15% of smokers develop lung cancer. Is this just bad luck? Our hypothesis is that some smokers may be at higher risk because they make a more cancer-prone response to airway smoke injury, a difference at least in part reflecting genetic background.  To study this, we are comparing the smoke injury response between individuals and trying to relate this to genetic background.  Our readout of the injury response is gene expression in normal airway epithelium, compared between different states:  smokers vs never smokers and ex-smokers; individuals with cancer and without. We study nasal and bronchial epithelium from the same individuals, because future application of our results to identify healthy individuals at risk within the population will require an easily accessible tissue surrogate for bronchus, and nasal samples may meet that need.  Rather than simply compare lists of genes differentially expressed between comparison states, we use the gene regulatory network analysis that we developed for breast cancer. By reducing noise, this gives a stronger signal; and – as with breast cancer – we hope that it will indicate the regulatory processes that, among the chaos of smoke injury, are those most strongly associated with risk.

We hope to identify which smokers in the healthy population are most at risk, and by what mechanism, for targeting in programmes of intervention.  Former smokers are of particular interest, as they account for over half of smoking related lung cancer, and the obvious intervention of stopping smoking cannot be used. Published data suggest that there may be, in some former smokers, a persisting ‘echo’ of smoke injury perhaps as chronic inflammation. If so, linking a specific component of this to risk may provide a target for risk reduction.

We have collected samples and gene expression data from over 400 individuals, including patients with and without lung cancer and healthy volunteers, and analysis is in progress.  Preliminary results show differences between smokers with cancer and those without, consistent with those published by others.  There is significant overlap between the regulons with altered activity in cancer patients compared with non-cancer, in nasal and bronchial epithelium.  Activities include DNA repair, oxidative stress response, inflammation and immune response.  Important evidence that these differences are indeed related to risk, rather than merely secondary to the presence of cancer, comes from the similarity of the regulons that show altered activity between cancer and no cancer individuals, and those affected by variation at lung cancer GWAS loci.

## Records shown

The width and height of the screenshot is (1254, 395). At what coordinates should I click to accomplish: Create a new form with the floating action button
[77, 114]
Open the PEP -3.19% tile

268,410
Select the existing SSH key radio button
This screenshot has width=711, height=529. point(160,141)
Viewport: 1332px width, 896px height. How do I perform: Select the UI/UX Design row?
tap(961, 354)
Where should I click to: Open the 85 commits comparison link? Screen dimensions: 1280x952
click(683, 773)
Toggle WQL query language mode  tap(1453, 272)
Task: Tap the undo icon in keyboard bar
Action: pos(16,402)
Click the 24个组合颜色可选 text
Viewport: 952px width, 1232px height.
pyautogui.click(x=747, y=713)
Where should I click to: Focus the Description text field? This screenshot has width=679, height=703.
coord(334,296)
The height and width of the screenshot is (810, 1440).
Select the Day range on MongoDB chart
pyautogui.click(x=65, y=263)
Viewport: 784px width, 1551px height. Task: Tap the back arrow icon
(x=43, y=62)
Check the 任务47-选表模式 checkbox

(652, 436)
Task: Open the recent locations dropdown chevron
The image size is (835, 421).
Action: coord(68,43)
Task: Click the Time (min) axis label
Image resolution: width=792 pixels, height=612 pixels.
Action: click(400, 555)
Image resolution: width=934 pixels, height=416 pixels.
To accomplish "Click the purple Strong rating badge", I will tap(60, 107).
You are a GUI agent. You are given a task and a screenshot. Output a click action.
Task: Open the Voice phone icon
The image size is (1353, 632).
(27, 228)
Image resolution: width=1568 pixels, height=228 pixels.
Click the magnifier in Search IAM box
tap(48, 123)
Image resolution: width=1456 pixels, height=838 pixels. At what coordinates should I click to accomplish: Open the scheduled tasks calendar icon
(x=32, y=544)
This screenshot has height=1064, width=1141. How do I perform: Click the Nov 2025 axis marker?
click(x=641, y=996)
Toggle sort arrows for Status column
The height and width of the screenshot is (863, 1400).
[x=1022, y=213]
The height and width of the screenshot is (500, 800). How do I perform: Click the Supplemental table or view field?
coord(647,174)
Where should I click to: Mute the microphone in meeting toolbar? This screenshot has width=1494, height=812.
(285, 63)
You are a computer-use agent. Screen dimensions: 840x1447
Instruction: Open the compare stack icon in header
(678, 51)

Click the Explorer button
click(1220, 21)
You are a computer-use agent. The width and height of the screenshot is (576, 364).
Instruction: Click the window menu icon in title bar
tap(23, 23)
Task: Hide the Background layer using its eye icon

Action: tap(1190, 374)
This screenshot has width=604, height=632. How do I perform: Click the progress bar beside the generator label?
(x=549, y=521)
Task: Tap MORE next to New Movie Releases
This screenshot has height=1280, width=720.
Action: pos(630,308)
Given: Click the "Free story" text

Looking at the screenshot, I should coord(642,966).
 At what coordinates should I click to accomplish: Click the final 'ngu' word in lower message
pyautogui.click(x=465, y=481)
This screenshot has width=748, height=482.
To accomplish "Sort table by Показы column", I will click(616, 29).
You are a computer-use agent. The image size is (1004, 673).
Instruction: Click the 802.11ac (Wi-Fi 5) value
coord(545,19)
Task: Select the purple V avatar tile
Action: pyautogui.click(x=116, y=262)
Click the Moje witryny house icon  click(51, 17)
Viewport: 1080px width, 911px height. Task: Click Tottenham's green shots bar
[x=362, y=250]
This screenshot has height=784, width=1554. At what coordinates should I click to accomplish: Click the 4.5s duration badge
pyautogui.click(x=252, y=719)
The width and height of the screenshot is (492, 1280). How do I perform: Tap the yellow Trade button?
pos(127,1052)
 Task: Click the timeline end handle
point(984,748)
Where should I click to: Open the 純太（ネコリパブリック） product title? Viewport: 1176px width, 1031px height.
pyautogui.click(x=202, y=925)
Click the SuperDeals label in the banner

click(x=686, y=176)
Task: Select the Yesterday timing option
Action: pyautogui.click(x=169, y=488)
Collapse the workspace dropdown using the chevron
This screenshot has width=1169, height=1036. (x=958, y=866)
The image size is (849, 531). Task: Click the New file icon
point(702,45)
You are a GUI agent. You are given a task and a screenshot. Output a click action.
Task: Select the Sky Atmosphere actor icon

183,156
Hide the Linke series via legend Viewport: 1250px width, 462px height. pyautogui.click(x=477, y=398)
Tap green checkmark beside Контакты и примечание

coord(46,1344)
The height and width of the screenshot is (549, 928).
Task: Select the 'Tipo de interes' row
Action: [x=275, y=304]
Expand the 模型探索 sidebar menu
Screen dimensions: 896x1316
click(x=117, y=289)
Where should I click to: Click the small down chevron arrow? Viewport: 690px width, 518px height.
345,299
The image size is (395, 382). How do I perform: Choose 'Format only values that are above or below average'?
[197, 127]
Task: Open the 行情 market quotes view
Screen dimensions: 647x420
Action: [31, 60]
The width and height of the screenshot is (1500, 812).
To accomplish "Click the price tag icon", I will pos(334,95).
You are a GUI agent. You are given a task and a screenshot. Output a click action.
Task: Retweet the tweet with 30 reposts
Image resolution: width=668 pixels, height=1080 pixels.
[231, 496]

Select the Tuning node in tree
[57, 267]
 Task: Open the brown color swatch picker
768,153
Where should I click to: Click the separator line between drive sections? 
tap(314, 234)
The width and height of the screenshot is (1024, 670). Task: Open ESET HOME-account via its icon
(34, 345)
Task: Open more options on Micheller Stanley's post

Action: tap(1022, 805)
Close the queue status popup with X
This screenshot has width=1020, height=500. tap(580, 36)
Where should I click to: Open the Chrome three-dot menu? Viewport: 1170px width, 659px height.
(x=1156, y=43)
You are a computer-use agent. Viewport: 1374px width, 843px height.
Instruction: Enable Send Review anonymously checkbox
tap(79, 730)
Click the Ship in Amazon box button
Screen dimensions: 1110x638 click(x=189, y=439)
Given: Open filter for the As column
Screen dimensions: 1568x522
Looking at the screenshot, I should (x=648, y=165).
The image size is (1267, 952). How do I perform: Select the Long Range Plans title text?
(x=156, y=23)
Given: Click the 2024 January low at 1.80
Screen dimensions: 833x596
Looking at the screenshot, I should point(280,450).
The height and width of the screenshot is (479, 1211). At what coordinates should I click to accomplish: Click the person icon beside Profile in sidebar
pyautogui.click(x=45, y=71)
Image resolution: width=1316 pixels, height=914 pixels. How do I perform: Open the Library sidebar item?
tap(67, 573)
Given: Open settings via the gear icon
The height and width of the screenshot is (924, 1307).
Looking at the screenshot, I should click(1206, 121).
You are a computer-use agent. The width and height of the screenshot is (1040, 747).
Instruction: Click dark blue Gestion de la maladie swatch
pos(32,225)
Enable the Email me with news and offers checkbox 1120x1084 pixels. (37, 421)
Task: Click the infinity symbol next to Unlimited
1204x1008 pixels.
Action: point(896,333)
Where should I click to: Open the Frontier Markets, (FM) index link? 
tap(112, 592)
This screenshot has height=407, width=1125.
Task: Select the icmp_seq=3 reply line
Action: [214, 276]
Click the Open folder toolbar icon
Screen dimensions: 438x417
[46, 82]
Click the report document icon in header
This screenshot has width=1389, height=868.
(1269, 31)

## Work request A
In the passage on lung cancer risk among smokers, what share of smoking-related lung cancer do former smokers account for?
## Work request B
Extend the passage on lung cancer risk among smokers, picking up after its final sentence.

## Written reply A
Over half

## Written reply B
Figure 1: Mapping of ‘enriched regulons’ on breast cancer network

Transcription-factor centred regulatory network for breast epithelium.  Each circle is a regulon, containing approximately 50-300 genes regulated by a single transcription factor (TF).  Many genes are regulated by more than one TF, so the regulons overlap, forming the network.  The threshold for overlap here is set at Jaccard 0.4; the singleton regulons have overlap below that threshold.  The regulons coloured yellow/orange/red are those enriched for genes, whose expression is altered by variation at multiple GWAS loci.  The cluster of regulons is centred around ESRI (ref 1).


  1. Castro MAA et al (2016). Regulators of genetic risk of breast cancer identified by integrative network analysis. Nature Genet 48, 12-21.
  2. Campbell TM et al (2016). FGFR2 risk SNPs confer breast cancer risk by augmenting estrogen responsiveness. Carcinogenesis 37, 741-750.
  3. Campbell TM et al (2018). ER alpha binding by transcription factors NFIB and YBX1 enables FGFR2 signaling to modulate estrogen responsiveness in breast cancer. Cancer Res 78, 410-421.